Your task: Could you output every entry below verbatim, character for character, with the images left out?

▼▼▼

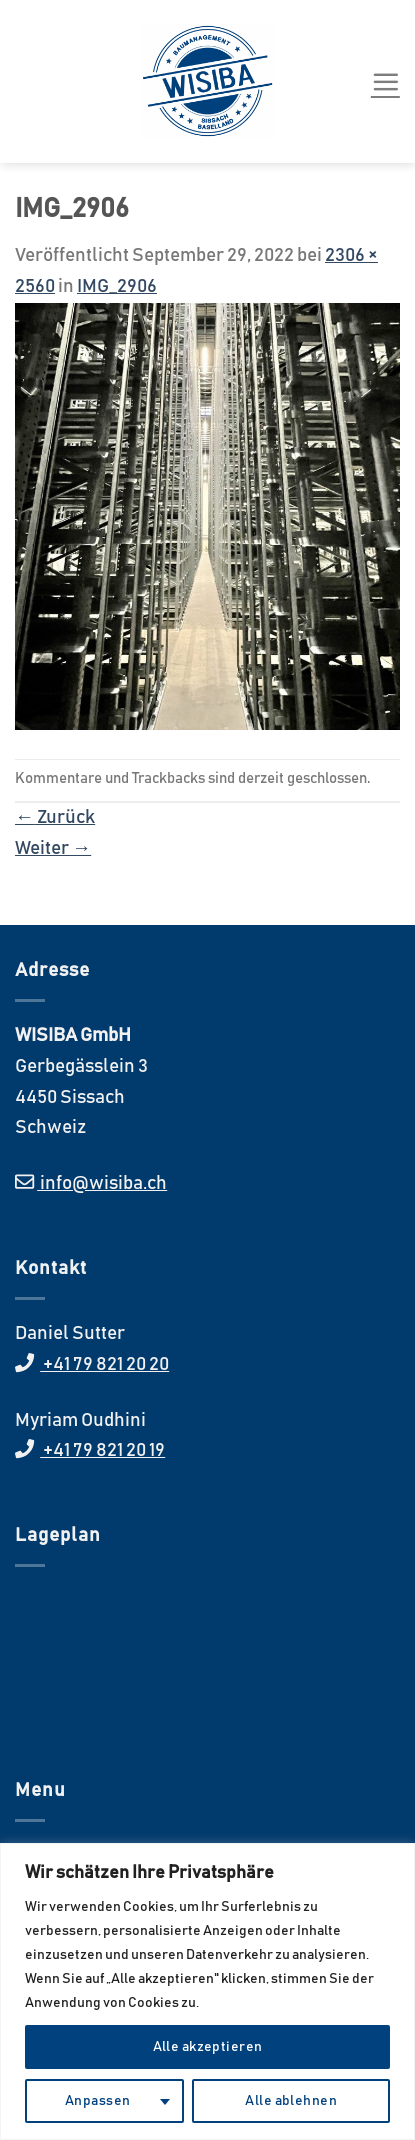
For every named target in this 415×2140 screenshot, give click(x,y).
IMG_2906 (117, 286)
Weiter (53, 848)
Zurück (55, 817)
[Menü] (385, 81)
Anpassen (97, 2101)
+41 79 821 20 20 (104, 1364)
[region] (207, 1991)
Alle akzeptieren (208, 2047)
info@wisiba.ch (102, 1183)
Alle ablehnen (290, 2101)
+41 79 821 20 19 (102, 1450)
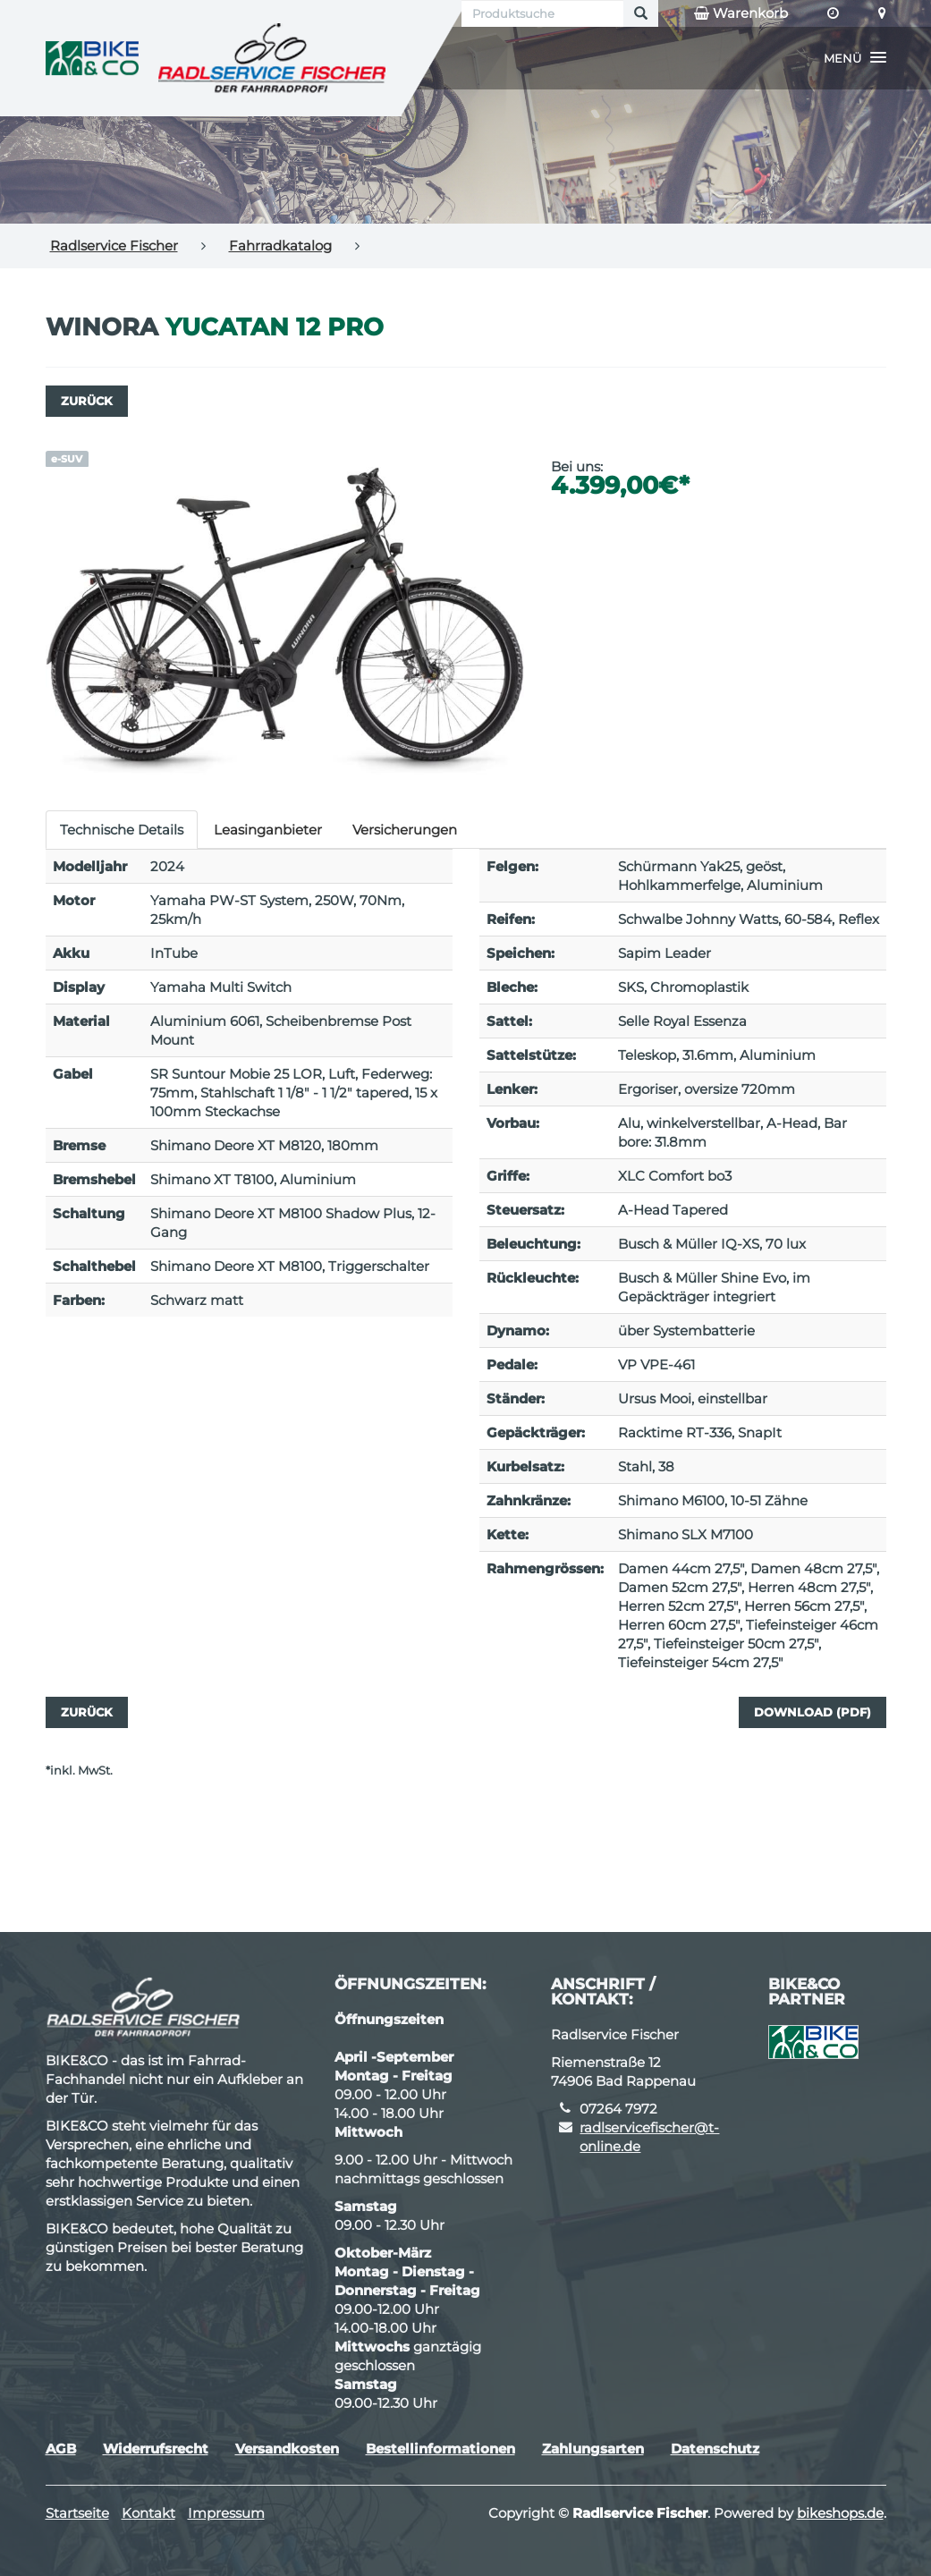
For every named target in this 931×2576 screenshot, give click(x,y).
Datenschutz (715, 2448)
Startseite (77, 2512)
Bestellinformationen (440, 2448)
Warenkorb (741, 13)
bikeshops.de (840, 2512)
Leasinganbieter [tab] (268, 829)
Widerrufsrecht (155, 2448)
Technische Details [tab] (121, 829)
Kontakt (148, 2512)
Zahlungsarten (593, 2448)
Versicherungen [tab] (404, 829)
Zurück (87, 401)
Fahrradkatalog (280, 245)
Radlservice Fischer (114, 245)
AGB (61, 2448)
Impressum (226, 2512)
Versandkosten (287, 2448)
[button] (855, 58)
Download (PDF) (812, 1712)
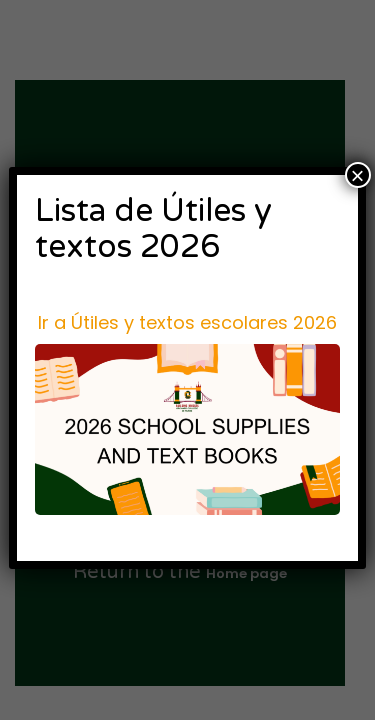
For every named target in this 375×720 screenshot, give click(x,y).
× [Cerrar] (358, 175)
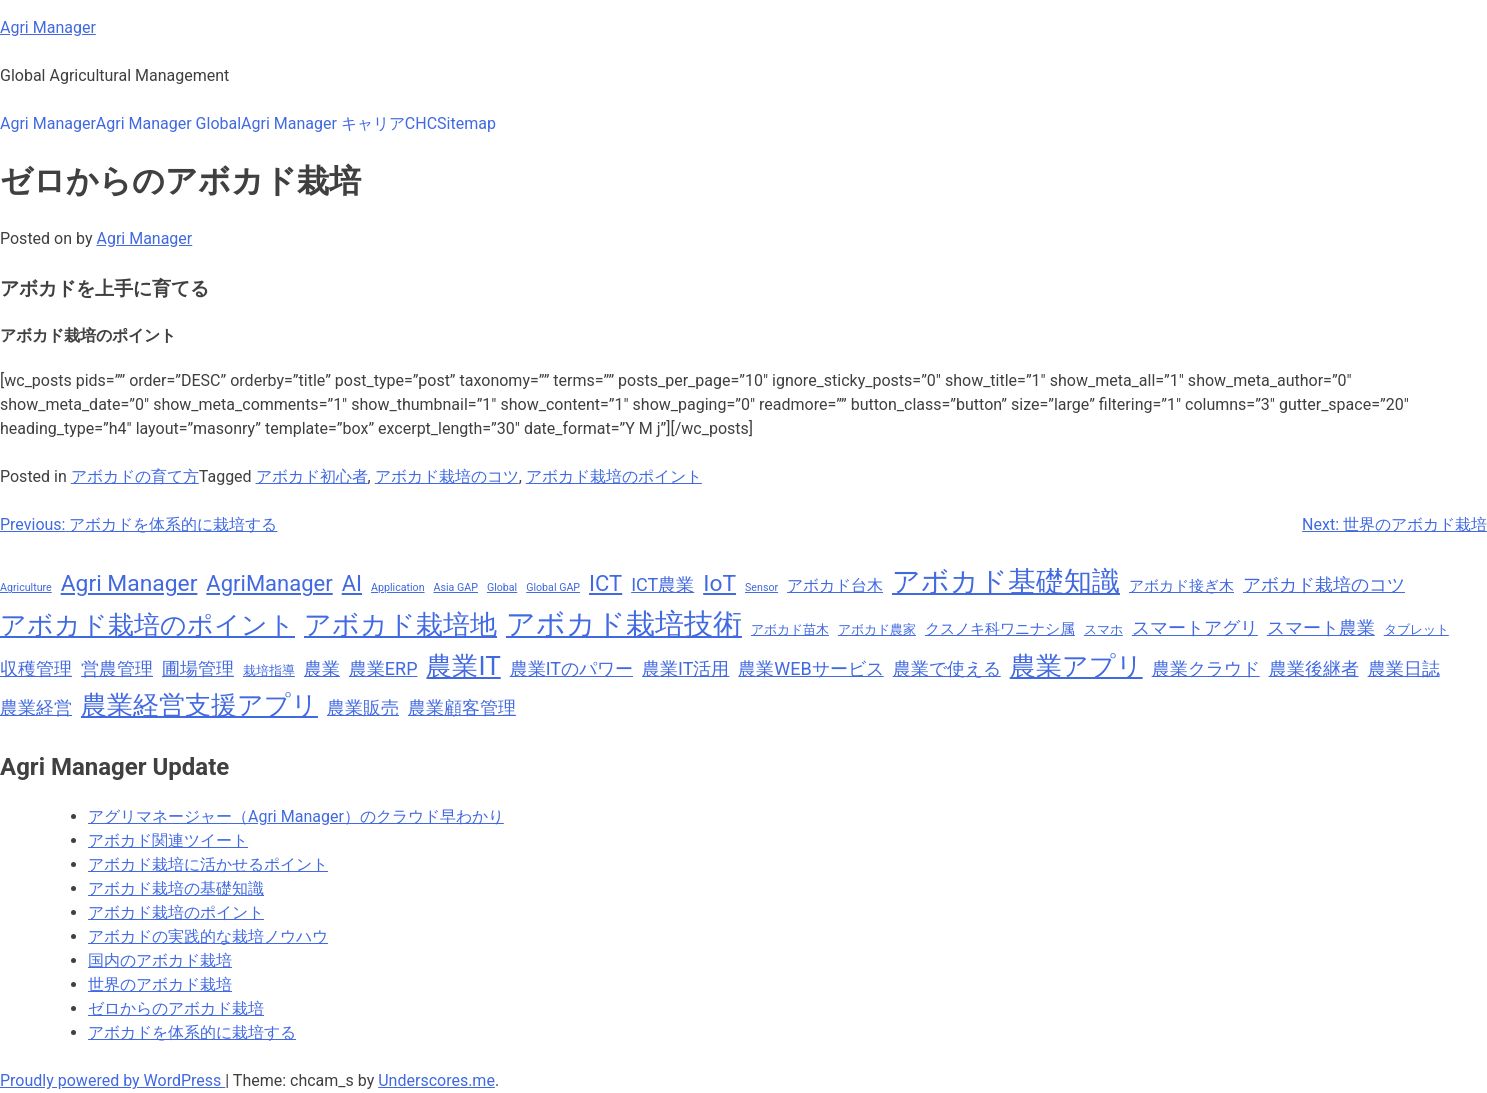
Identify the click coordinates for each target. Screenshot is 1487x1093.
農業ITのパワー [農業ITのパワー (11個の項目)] (571, 668)
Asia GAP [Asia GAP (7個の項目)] (456, 587)
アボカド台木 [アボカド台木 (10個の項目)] (835, 585)
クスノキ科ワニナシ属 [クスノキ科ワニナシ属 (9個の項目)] (1000, 629)
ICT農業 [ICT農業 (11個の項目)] (662, 584)
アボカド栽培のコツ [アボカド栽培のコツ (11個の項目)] (1324, 584)
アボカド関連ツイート (168, 840)
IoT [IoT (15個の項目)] (719, 583)
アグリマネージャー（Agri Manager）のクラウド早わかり (296, 816)
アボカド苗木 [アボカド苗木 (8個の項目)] (790, 629)
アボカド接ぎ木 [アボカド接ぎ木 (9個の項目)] (1181, 586)
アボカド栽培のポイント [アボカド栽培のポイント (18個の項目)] (147, 625)
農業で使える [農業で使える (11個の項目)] (947, 668)
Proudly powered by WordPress (112, 1080)
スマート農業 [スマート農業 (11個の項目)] (1321, 627)
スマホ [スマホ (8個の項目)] (1103, 629)
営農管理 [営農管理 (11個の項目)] (117, 668)
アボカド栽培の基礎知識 (176, 888)
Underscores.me (436, 1080)
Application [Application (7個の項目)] (398, 587)
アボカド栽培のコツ (447, 476)
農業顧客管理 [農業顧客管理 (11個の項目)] (462, 707)
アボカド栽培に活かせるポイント (208, 864)
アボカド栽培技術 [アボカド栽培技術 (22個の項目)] (624, 624)
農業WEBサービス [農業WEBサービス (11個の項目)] (810, 668)
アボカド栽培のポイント (614, 476)
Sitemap (466, 123)
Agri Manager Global (168, 123)
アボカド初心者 (312, 476)
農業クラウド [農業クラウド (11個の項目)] (1206, 668)
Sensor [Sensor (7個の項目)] (761, 587)
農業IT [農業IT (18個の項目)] (463, 666)
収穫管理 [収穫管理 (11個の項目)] (36, 668)
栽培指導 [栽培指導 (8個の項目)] (269, 670)
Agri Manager (48, 27)
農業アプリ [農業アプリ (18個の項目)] (1076, 666)
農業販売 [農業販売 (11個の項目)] (363, 707)
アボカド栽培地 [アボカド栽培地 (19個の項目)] (400, 625)
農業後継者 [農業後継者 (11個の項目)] (1314, 668)
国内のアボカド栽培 (160, 960)
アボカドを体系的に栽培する (192, 1032)
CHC (421, 123)
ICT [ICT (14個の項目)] (605, 583)
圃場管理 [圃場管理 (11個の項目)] (198, 668)
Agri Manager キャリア (323, 123)
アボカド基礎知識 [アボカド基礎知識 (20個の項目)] (1006, 581)
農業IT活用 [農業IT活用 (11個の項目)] (685, 668)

▲▲▲

Expected output:
For every named target in this 415×2140 screenshot, give click(x,y).
IMG_2906 (117, 286)
Weiter (53, 848)
Zurück (55, 817)
[Menü] (385, 81)
Anpassen (97, 2101)
+41 79 821 20 20 (104, 1364)
[region] (207, 1991)
Alle akzeptieren (208, 2047)
info@wisiba.ch (102, 1183)
Alle ablehnen (290, 2101)
+41 79 821 20 19 (102, 1450)
For every named target in this 931×2576 screenshot, give click(x,y).
Datenschutz (715, 2448)
Startseite (77, 2512)
Bestellinformationen (440, 2448)
Warenkorb (741, 13)
bikeshops.de (840, 2512)
Leasinganbieter [tab] (268, 829)
Widerrufsrecht (155, 2448)
Technische Details [tab] (121, 829)
Kontakt (148, 2512)
Zahlungsarten (593, 2448)
Versicherungen [tab] (404, 829)
Zurück (87, 401)
Fahrradkatalog (280, 245)
Radlservice Fischer (114, 245)
AGB (61, 2448)
Impressum (226, 2512)
Versandkosten (287, 2448)
[button] (855, 58)
Download (PDF) (812, 1712)
For every named target in this 375×720 screenshot, give click(x,y).
× [Cerrar] (358, 175)
Identify the click coordinates for each target. Screenshot is 1487x1093.
農業ITのパワー [農業ITのパワー (11個の項目)] (571, 668)
Asia GAP [Asia GAP (7個の項目)] (456, 587)
アボカド台木 [アボカド台木 (10個の項目)] (835, 585)
クスノキ科ワニナシ属 [クスノキ科ワニナシ属 (9個の項目)] (1000, 629)
ICT農業 [ICT農業 (11個の項目)] (662, 584)
アボカド栽培のコツ [アボカド栽培のコツ (11個の項目)] (1324, 584)
アボカド関連ツイート (168, 840)
IoT [IoT (15個の項目)] (719, 583)
アグリマネージャー（Agri Manager）のクラウド早わかり (296, 816)
アボカド苗木 [アボカド苗木 (8個の項目)] (790, 629)
アボカド接ぎ木 [アボカド接ぎ木 (9個の項目)] (1181, 586)
アボカド栽培のポイント [アボカド栽培のポイント (18個の項目)] (147, 625)
農業で使える [農業で使える (11個の項目)] (947, 668)
Proudly powered by WordPress (112, 1080)
スマート農業 [スマート農業 (11個の項目)] (1321, 627)
スマホ [スマホ (8個の項目)] (1103, 629)
営農管理 [営農管理 (11個の項目)] (117, 668)
アボカド栽培の基礎知識 (176, 888)
Underscores.me (436, 1080)
Application [Application (7個の項目)] (398, 587)
アボカド栽培のコツ (447, 476)
農業顧客管理 [農業顧客管理 (11個の項目)] (462, 707)
アボカド栽培に活かせるポイント (208, 864)
アボカド栽培技術 [アボカド栽培技術 (22個の項目)] (624, 624)
農業WEBサービス [農業WEBサービス (11個の項目)] (810, 668)
アボカド栽培のポイント (614, 476)
Sitemap (466, 123)
Agri Manager Global (168, 123)
アボカド初心者 (312, 476)
農業クラウド [農業クラウド (11個の項目)] (1206, 668)
Sensor [Sensor (7個の項目)] (761, 587)
農業IT [農業IT (18個の項目)] (463, 666)
収穫管理 [収穫管理 (11個の項目)] (36, 668)
栽培指導 [栽培指導 (8個の項目)] (269, 670)
Agri Manager (48, 27)
農業アプリ [農業アプリ (18個の項目)] (1076, 666)
農業販売 [農業販売 (11個の項目)] (363, 707)
アボカド栽培地 [アボカド栽培地 (19個の項目)] (400, 625)
農業後継者 [農業後継者 (11個の項目)] (1314, 668)
国内のアボカド栽培 (160, 960)
アボカドを体系的に栽培する (192, 1032)
CHC (421, 123)
ICT [ICT (14個の項目)] (605, 583)
圃場管理 [圃場管理 (11個の項目)] (198, 668)
Agri Manager キャリア (323, 123)
アボカド基礎知識 [アボカド基礎知識 (20個の項目)] (1006, 581)
農業IT活用 [農業IT活用 (11個の項目)] (685, 668)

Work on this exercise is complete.